[Start of section]
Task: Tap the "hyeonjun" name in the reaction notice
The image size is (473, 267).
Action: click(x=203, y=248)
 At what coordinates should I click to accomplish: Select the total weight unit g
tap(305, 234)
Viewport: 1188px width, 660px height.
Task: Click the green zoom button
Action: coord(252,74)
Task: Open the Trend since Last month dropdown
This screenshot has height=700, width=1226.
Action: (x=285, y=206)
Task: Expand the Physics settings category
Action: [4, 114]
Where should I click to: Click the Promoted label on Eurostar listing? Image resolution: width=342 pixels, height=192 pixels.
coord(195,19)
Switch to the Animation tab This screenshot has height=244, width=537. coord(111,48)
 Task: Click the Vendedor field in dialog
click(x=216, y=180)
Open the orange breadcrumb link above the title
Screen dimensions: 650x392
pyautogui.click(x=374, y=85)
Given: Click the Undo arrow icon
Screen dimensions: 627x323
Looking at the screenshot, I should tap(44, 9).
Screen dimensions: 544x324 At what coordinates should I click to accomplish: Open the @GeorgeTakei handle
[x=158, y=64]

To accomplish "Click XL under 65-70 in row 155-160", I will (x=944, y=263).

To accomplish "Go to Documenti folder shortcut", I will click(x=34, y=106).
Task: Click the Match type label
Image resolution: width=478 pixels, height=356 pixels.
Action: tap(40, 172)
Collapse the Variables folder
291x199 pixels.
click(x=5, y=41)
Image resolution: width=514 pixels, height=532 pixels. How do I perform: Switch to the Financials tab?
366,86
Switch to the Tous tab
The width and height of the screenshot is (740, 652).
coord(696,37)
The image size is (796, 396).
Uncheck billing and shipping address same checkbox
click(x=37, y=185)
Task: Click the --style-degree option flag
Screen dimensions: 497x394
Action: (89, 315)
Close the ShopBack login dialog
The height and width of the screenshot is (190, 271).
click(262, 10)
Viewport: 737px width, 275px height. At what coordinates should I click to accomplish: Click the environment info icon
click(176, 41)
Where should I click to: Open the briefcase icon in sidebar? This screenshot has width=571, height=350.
[End of section]
### Brief
The job is to copy each line from the material above that holds the word "will".

### Answer for this exercise
To accomplish "Click XL under 65-70 in row 155-160", I will (x=944, y=263).
To accomplish "Go to Documenti folder shortcut", I will click(x=34, y=106).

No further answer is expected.